The student will read, interpret, analyze, and evaluate a variety of nonfiction texts including employment documents and technical writing.
  1. Apply information from texts to clarify understanding of concepts.
  2. Read and correctly interpret an application for employment, workplace documents, or an application for college admission.
  3. Analyze technical writing for clarity.
  4. Paraphrase and synthesize ideas within and between texts.
  5. Draw conclusions and make inferences on explicit and implied information using textual support.
  6. Analyze multiple texts addressing the same topic to determine how authors reach similar or different conclusions.
  7. Analyze false premises, claims, counterclaims, and other evidence in persuasive writing.
  8. Recognize and analyze use of ambiguity, contradiction, paradox, irony, sarcasm, overstatement, and understatement in text.
  9. Generate and respond logically to literal, inferential, evaluative, synthesizing, and critical thinking questions about the text(s).

12.5

The student will read, interpret, analyze, and evaluate a variety of nonfiction texts.
  1. Use critical thinking to generate and respond logically to literal, inferential, and evaluative questions about the text(s).
  2. Identify and synthesize resources to make decisions, complete tasks, and solve specific problems.
  3. Analyze multiple texts addressing the same topic to determine how authors reach similar or different conclusions.
  4. Recognize and analyze use of ambiguity, contradiction, paradox, irony, overstatement, and understatement in text.
  5. Analyze false premises claims, counterclaims, and other evidence in persuasive writing.
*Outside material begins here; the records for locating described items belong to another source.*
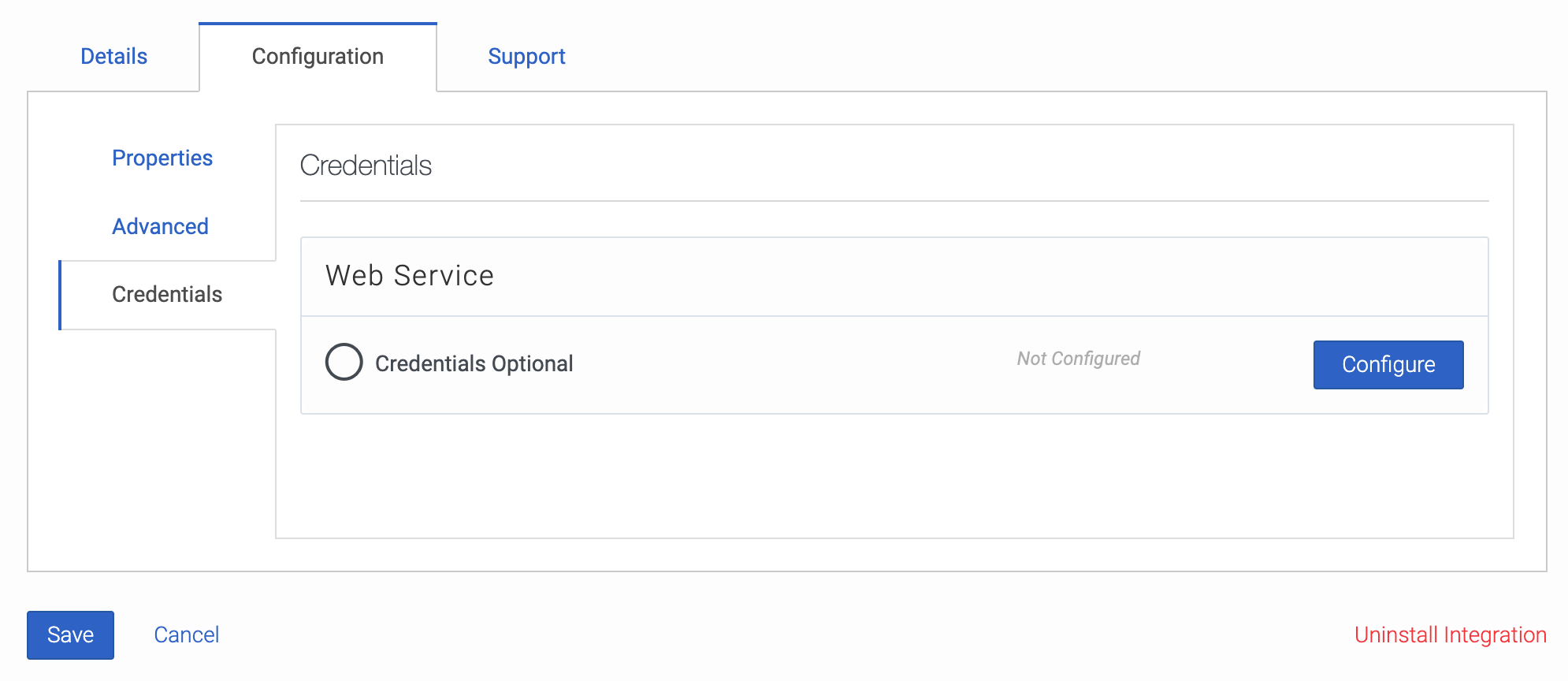Navigate to the Advanced section
1568x681 pixels.
tap(160, 226)
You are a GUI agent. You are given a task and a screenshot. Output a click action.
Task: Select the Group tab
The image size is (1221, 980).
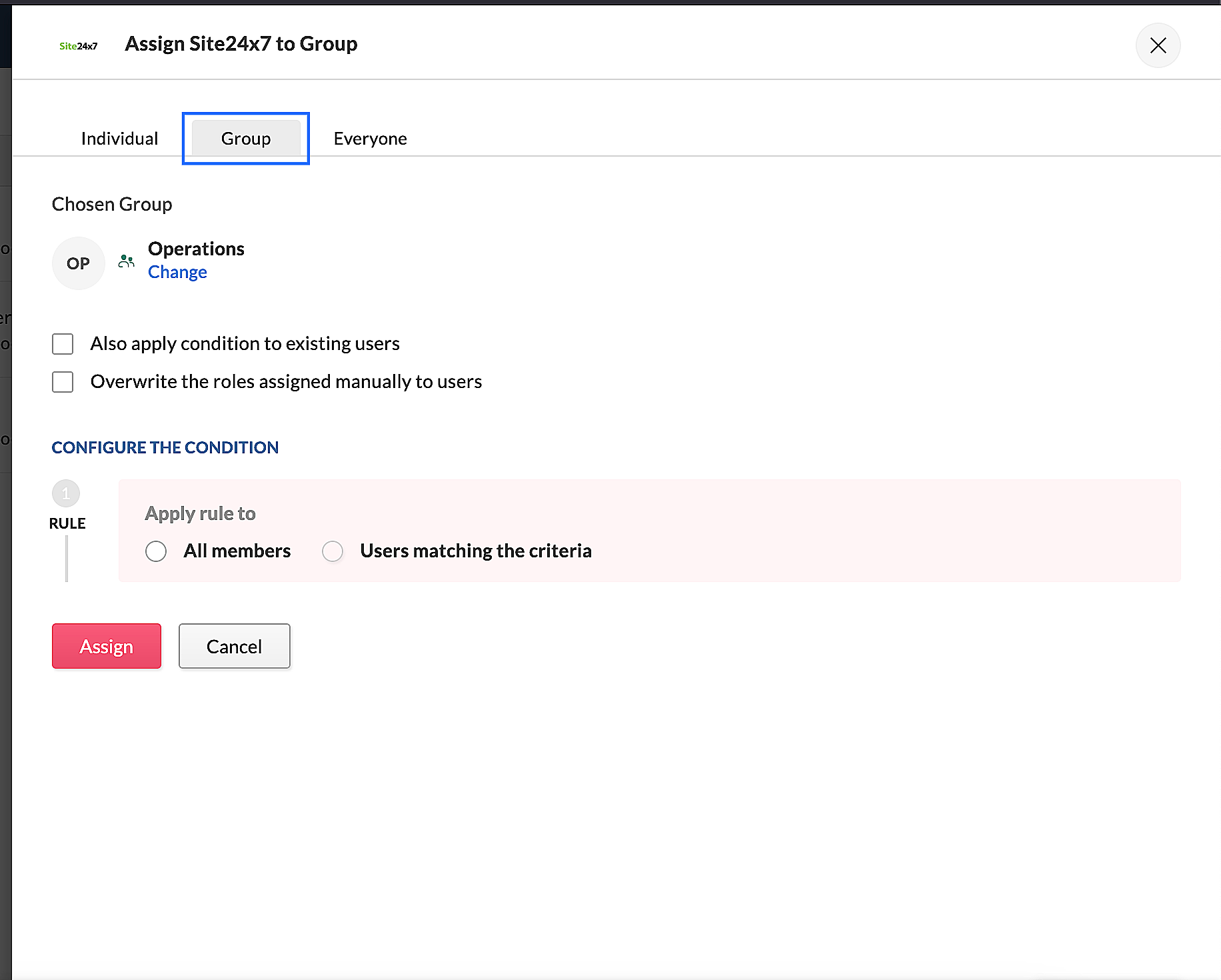[246, 139]
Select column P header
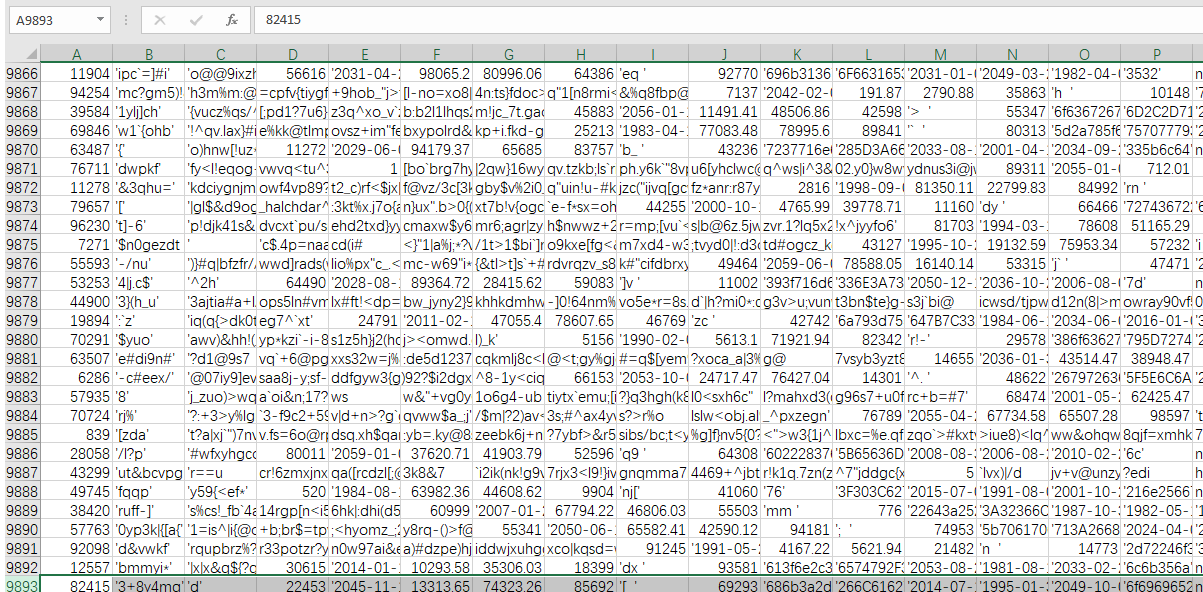This screenshot has height=592, width=1203. (1155, 54)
History and Social Science

GOVT.9

The student will apply social science skills to understand the process by which public policy is made by

  1. defining public policy and determining how to differentiate public and private action;
  2. examining different perspectives on the role of government;
  3. describing how the national government influences the public agenda and shapes public policy by examining examples such as the Equal Rights Amendment, the Americans with Disabilities Act (ADA), and Section 9524 of the Elementary and Secondary Education Act (ESEA) of 1965;
  4. describing how the state and local governments influence the public agenda and shape public policy;
  5. investigating and evaluating the process by which policy is implemented by the bureaucracy at each level;
  6. analyzing how the incentives of individuals, interest groups, and the media influence public policy; and
  7. devising a course of action to address local and/or state issues.

GOVT.15

The student will apply social science skills to understand the role of government in the Virginia and United States economies by

  1. describing the provision of government goods and services that are not readily produced by the market;
  2. describing government’s establishment and maintenance of the rules and institutions in which markets operate, including the establishment and enforcement of property rights, contracts, consumer rights, labor-management relations, environmental protection, and competition in the marketplace;
  3. investigating and describing the types and purposes of taxation that are used by local, state, and federal governments to pay for services provided by the government;
  4. analyzing how Congress can use fiscal policy to stabilize the economy;
  5. describing the effects of the Federal Reserve’s monetary policy on price stability, employment, and the economy; and
  6. evaluating the trade-offs in government decisions.